### What is expected
Copy, from the entries below, each line where the word "agent" can be found.

### Saved data entries
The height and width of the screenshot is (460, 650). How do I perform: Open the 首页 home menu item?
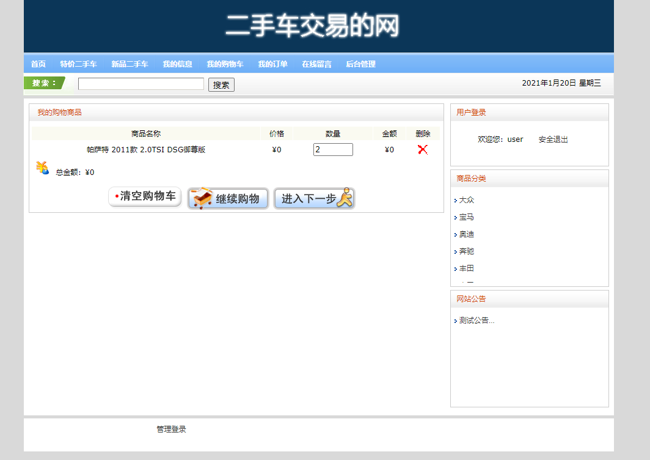[38, 64]
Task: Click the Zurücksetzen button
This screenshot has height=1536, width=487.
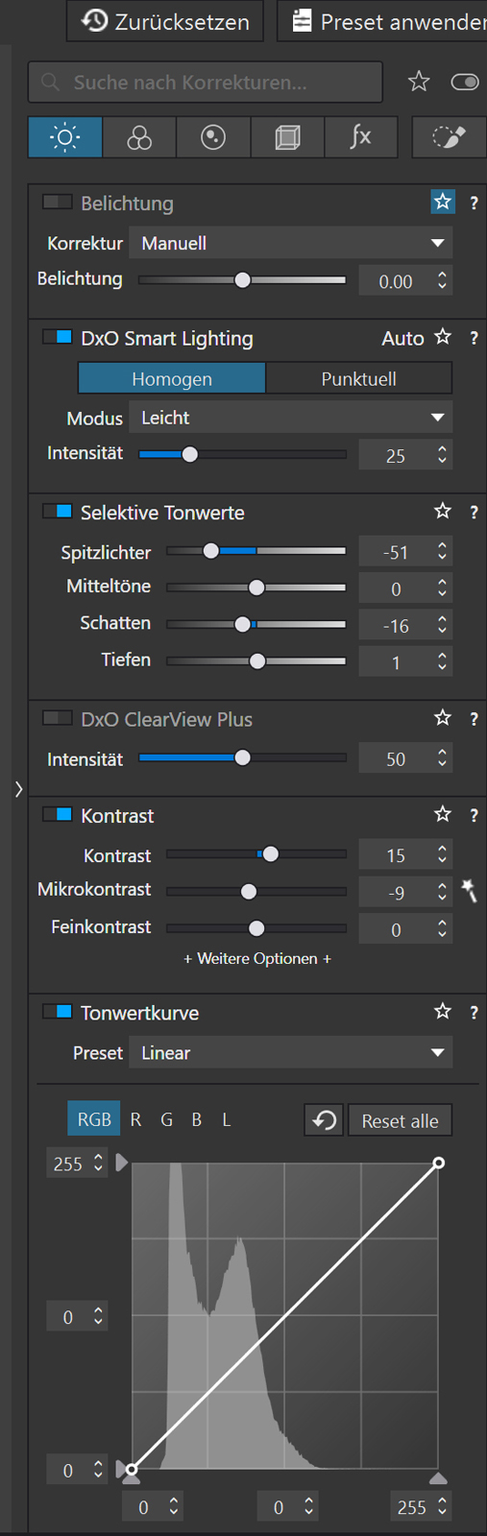Action: 164,21
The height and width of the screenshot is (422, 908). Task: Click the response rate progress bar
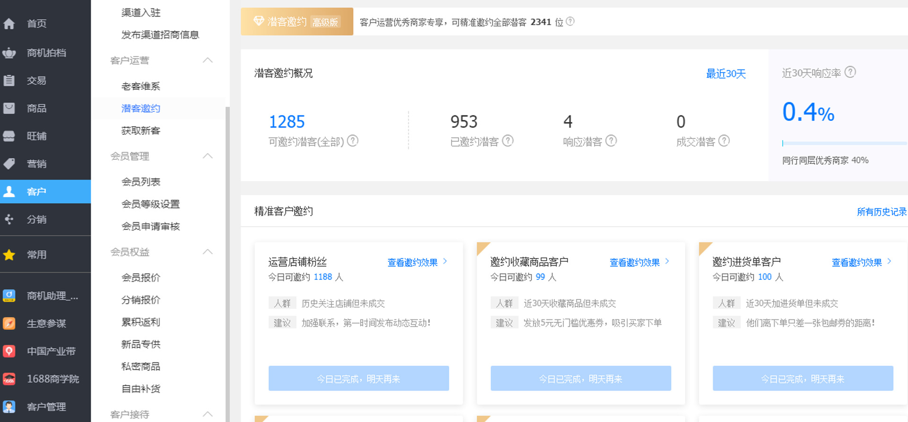tap(844, 143)
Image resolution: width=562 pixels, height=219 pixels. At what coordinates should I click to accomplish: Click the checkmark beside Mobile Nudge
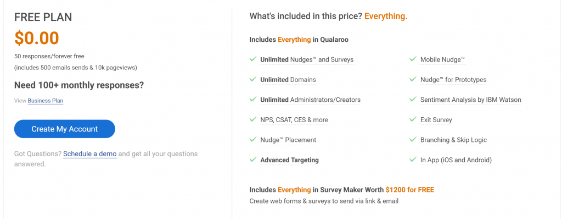pyautogui.click(x=413, y=59)
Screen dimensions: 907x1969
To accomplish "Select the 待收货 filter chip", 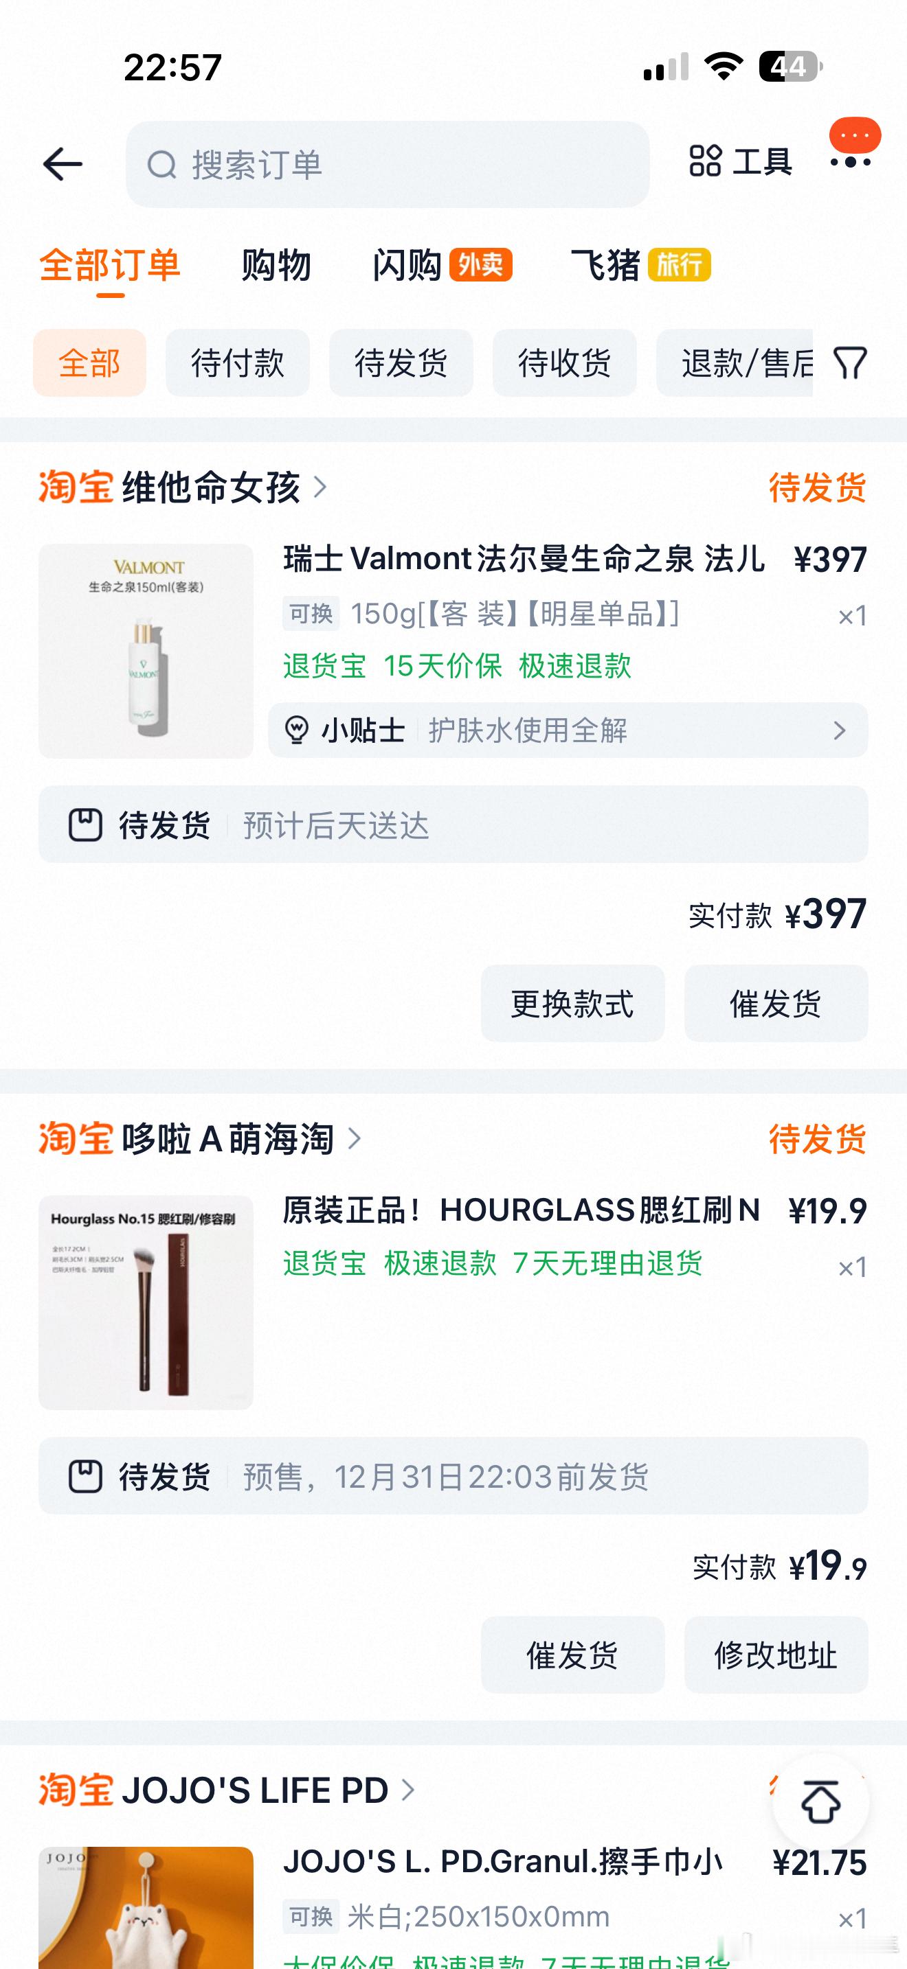I will (x=564, y=362).
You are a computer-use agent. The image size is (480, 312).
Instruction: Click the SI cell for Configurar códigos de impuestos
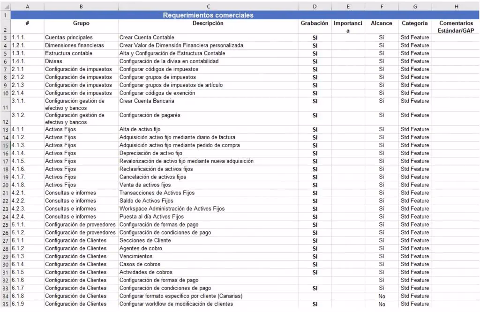click(314, 69)
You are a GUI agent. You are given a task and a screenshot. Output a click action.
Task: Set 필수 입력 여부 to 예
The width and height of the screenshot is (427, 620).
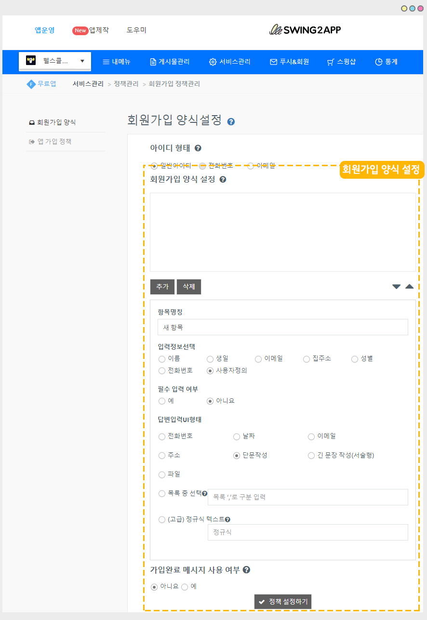tap(162, 401)
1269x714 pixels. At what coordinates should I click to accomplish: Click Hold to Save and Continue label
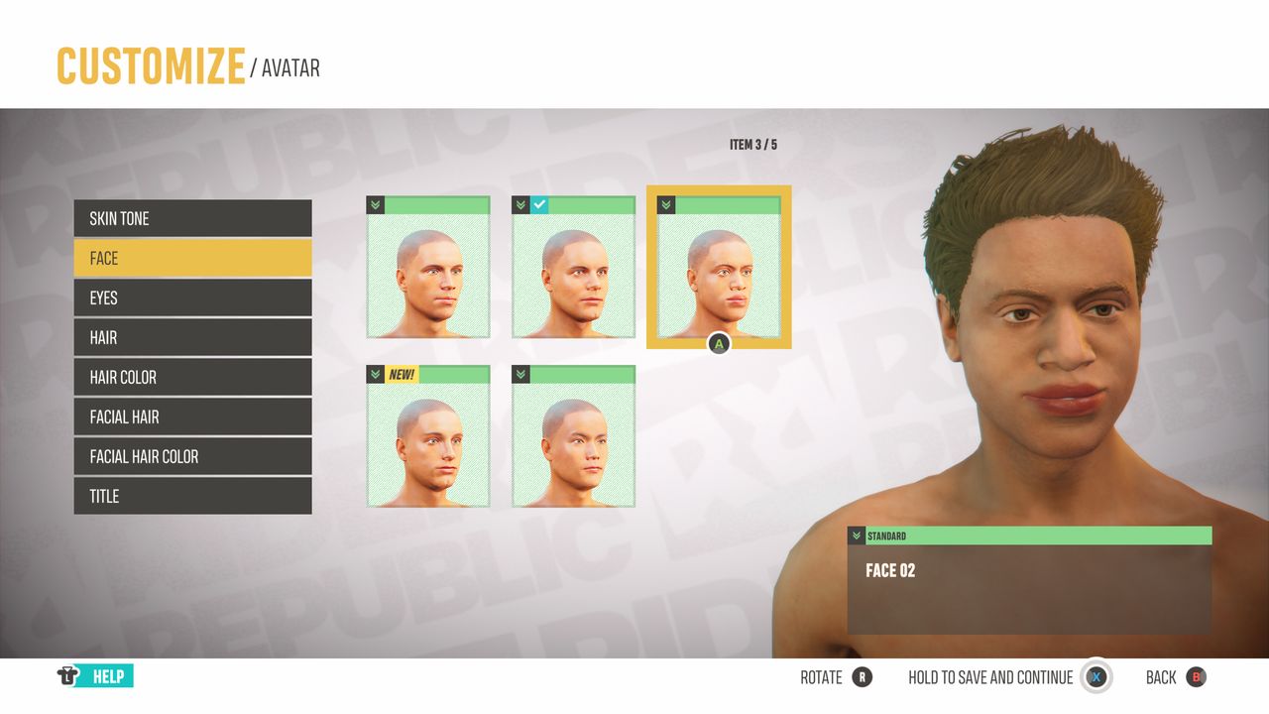click(990, 677)
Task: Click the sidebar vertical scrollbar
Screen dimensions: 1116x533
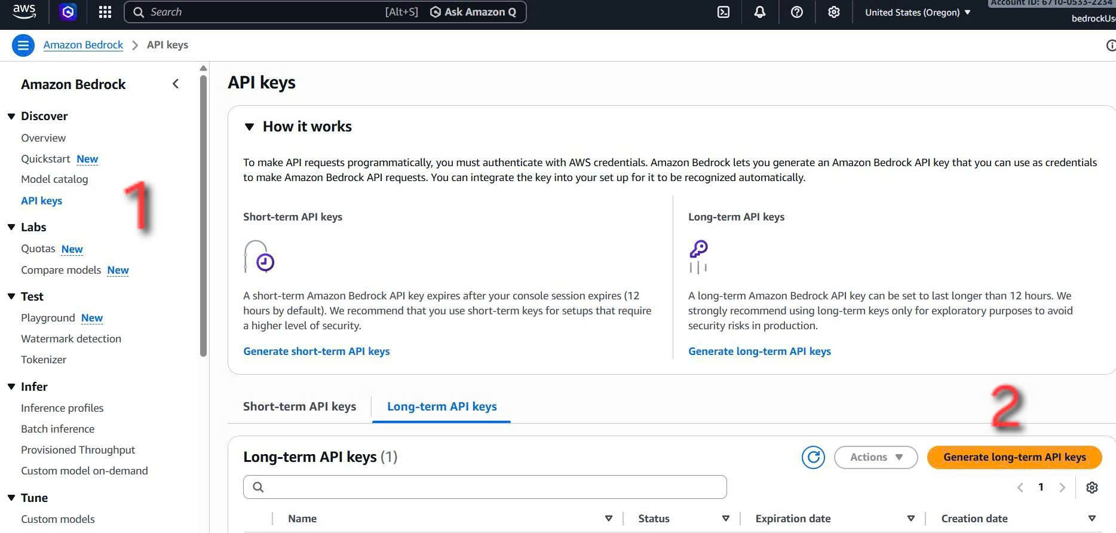Action: click(x=203, y=215)
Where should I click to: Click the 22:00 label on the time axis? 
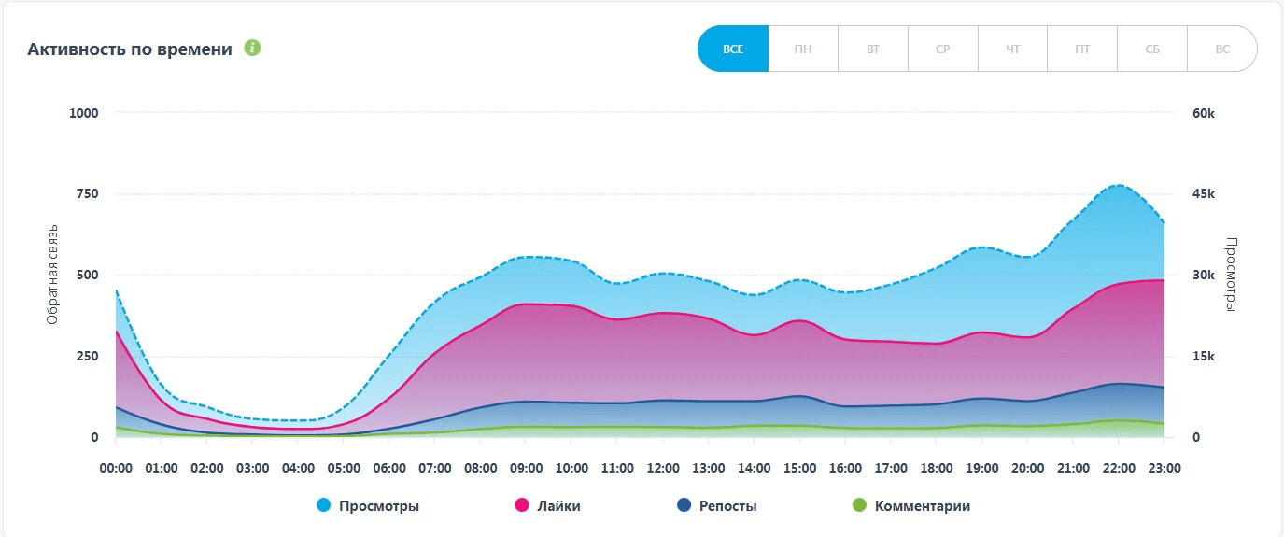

### Solution to the problem
You are a computer-use agent. The image size is (480, 312).
You are a GUI agent. You are given a task and a screenshot. Output a click action.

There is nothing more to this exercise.